## RECORDS SUPPLIED
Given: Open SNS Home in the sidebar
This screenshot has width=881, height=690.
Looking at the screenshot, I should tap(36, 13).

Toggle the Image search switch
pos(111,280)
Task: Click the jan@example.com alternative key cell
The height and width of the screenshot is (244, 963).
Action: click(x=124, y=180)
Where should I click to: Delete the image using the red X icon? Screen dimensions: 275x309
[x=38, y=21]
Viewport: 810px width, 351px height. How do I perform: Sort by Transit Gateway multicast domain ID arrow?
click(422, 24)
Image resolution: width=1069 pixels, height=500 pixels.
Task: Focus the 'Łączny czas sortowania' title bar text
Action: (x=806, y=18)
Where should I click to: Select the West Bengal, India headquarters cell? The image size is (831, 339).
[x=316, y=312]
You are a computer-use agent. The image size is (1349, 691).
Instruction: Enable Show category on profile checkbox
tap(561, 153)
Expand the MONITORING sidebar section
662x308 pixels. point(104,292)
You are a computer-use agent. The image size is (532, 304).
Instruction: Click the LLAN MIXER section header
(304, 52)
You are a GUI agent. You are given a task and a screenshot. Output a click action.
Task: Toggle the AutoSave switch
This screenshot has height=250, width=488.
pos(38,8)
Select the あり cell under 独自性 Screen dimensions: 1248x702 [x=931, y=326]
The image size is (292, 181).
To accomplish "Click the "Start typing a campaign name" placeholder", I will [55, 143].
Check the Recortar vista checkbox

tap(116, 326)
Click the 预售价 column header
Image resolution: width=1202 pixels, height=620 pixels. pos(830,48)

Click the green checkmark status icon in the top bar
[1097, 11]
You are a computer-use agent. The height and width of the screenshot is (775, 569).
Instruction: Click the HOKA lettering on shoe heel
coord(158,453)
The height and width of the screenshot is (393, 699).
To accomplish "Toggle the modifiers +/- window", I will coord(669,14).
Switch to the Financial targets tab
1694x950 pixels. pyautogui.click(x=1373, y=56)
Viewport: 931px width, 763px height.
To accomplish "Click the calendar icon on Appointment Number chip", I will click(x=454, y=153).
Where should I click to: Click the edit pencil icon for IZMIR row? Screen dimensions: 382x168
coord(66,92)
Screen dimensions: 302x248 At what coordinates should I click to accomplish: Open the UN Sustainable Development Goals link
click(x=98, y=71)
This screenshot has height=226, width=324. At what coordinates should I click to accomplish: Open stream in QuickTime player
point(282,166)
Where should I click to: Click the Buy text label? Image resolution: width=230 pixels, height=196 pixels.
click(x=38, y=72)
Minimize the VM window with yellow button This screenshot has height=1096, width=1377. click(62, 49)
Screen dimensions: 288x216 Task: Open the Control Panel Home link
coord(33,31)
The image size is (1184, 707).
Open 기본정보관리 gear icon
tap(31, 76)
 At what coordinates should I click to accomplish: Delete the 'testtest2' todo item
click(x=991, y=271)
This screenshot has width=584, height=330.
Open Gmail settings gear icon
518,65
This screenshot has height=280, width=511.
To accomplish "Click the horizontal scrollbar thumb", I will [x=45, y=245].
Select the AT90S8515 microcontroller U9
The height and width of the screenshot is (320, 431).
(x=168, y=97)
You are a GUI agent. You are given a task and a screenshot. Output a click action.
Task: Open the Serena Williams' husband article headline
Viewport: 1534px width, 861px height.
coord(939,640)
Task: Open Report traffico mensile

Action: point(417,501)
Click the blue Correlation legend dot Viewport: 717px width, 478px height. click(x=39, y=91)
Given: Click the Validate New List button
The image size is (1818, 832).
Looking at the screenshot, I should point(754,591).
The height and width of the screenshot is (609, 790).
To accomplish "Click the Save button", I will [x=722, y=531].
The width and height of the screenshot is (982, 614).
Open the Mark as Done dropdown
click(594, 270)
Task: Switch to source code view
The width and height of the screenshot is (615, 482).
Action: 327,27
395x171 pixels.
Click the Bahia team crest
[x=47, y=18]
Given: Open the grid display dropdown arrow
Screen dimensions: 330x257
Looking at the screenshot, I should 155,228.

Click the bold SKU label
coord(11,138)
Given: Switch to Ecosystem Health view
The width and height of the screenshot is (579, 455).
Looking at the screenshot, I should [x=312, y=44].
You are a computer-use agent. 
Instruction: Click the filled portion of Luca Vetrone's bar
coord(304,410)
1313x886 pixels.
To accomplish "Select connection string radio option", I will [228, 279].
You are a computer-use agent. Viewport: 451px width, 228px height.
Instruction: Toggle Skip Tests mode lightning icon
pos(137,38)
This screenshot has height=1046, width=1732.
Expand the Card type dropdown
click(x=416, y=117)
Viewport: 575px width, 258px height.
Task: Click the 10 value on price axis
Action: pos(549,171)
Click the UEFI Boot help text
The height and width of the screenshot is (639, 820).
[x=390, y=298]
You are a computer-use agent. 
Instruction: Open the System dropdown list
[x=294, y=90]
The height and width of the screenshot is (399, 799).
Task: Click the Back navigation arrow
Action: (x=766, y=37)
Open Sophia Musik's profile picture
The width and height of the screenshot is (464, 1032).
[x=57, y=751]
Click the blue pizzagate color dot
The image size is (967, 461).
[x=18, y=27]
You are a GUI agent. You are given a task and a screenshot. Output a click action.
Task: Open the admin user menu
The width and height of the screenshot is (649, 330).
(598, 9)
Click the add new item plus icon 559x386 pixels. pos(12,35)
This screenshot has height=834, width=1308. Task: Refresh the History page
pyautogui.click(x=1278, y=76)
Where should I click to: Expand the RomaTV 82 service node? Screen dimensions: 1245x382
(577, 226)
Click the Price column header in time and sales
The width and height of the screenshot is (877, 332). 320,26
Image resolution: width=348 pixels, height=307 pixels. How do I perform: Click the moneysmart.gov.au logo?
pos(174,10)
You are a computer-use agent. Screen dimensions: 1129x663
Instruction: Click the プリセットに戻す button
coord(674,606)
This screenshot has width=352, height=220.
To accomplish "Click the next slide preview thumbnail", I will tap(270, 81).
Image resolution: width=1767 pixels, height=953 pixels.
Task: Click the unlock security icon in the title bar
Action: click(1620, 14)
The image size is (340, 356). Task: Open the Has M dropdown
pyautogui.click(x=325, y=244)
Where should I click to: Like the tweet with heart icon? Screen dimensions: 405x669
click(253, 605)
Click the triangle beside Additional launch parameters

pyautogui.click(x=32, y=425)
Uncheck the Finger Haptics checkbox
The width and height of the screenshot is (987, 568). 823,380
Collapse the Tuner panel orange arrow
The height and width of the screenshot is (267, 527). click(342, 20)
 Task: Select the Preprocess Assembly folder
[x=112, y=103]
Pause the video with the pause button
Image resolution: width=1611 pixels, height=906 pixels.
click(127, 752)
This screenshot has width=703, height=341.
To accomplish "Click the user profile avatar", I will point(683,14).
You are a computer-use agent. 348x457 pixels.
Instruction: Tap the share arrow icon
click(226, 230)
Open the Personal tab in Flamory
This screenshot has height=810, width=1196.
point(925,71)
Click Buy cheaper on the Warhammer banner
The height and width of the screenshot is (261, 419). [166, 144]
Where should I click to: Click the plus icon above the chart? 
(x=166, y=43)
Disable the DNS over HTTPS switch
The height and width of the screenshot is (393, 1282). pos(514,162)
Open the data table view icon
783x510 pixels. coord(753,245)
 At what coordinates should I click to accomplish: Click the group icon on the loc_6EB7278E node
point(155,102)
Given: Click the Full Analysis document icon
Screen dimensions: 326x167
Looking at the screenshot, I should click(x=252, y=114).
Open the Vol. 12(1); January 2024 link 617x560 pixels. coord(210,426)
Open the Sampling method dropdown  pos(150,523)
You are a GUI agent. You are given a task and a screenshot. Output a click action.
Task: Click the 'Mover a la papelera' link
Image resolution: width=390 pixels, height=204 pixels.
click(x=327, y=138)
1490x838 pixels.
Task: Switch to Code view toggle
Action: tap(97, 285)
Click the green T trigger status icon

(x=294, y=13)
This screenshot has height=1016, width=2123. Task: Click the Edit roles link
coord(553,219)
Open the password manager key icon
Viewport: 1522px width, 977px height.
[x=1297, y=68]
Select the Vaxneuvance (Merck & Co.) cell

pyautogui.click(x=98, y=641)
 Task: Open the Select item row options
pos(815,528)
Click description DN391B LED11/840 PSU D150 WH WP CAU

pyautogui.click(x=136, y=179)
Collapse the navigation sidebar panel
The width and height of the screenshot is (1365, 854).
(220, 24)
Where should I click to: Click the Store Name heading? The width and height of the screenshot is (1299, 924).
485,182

## STATED EXERCISE
Quote the records from the line with "The image size is (1184, 707)." to the line with "(x=168, y=97)", both included.

## THE ANSWER
The image size is (1184, 707).
Open 기본정보관리 gear icon
tap(31, 76)
 At what coordinates should I click to accomplish: Delete the 'testtest2' todo item
click(x=991, y=271)
This screenshot has width=584, height=330.
Open Gmail settings gear icon
518,65
This screenshot has height=280, width=511.
To accomplish "Click the horizontal scrollbar thumb", I will [x=45, y=245].
Select the AT90S8515 microcontroller U9
The height and width of the screenshot is (320, 431).
(x=168, y=97)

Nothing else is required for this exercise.